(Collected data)

===

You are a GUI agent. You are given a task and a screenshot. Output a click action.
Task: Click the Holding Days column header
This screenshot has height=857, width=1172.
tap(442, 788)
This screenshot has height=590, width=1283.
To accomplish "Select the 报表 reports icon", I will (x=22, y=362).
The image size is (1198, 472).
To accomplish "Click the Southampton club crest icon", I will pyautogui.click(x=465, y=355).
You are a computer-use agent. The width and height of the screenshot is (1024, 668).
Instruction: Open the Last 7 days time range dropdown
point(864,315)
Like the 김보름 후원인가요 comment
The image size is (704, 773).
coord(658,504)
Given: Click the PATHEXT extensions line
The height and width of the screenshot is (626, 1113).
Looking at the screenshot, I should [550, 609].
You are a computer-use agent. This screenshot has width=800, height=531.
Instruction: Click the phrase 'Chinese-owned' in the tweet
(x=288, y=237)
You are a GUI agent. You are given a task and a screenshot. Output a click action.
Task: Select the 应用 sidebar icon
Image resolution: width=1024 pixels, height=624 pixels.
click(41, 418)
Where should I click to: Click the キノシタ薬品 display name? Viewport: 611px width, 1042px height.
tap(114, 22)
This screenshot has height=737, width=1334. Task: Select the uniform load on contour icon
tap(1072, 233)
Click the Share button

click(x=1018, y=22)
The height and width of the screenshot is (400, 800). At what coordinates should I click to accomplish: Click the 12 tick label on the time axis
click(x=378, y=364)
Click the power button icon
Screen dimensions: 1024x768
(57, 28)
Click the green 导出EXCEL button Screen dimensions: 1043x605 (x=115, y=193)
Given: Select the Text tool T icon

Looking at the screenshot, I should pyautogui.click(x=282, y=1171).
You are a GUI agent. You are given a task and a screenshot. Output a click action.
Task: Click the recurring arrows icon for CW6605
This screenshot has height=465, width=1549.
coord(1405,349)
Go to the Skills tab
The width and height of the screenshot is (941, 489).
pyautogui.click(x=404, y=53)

===

Assigned task: Extract the first line above and each line after it up to and including the one with "Task: Click the recurring", please, exactly and with nothing else.

Result of this exercise:
You are a GUI agent. You are given a task and a screenshot. Output a click action.
Task: Click the Holding Days column header
This screenshot has height=857, width=1172.
tap(442, 788)
This screenshot has height=590, width=1283.
To accomplish "Select the 报表 reports icon", I will (x=22, y=362).
The image size is (1198, 472).
To accomplish "Click the Southampton club crest icon", I will pyautogui.click(x=465, y=355).
You are a computer-use agent. The width and height of the screenshot is (1024, 668).
Instruction: Open the Last 7 days time range dropdown
point(864,315)
Like the 김보름 후원인가요 comment
The image size is (704, 773).
coord(658,504)
Given: Click the PATHEXT extensions line
The height and width of the screenshot is (626, 1113).
Looking at the screenshot, I should [550, 609].
You are a computer-use agent. This screenshot has width=800, height=531.
Instruction: Click the phrase 'Chinese-owned' in the tweet
(x=288, y=237)
You are a GUI agent. You are given a task and a screenshot. Output a click action.
Task: Select the 应用 sidebar icon
Image resolution: width=1024 pixels, height=624 pixels.
click(41, 418)
Where should I click to: Click the キノシタ薬品 display name? Viewport: 611px width, 1042px height.
tap(114, 22)
This screenshot has height=737, width=1334. Task: Select the uniform load on contour icon
tap(1072, 233)
Click the Share button

click(x=1018, y=22)
The height and width of the screenshot is (400, 800). At what coordinates should I click to accomplish: Click the 12 tick label on the time axis
click(x=378, y=364)
Click the power button icon
Screen dimensions: 1024x768
(57, 28)
Click the green 导出EXCEL button Screen dimensions: 1043x605 (x=115, y=193)
Given: Select the Text tool T icon

Looking at the screenshot, I should pyautogui.click(x=282, y=1171).
You are a GUI agent. You are given a task and a screenshot. Output a click action.
Task: Click the recurring arrows icon for CW6605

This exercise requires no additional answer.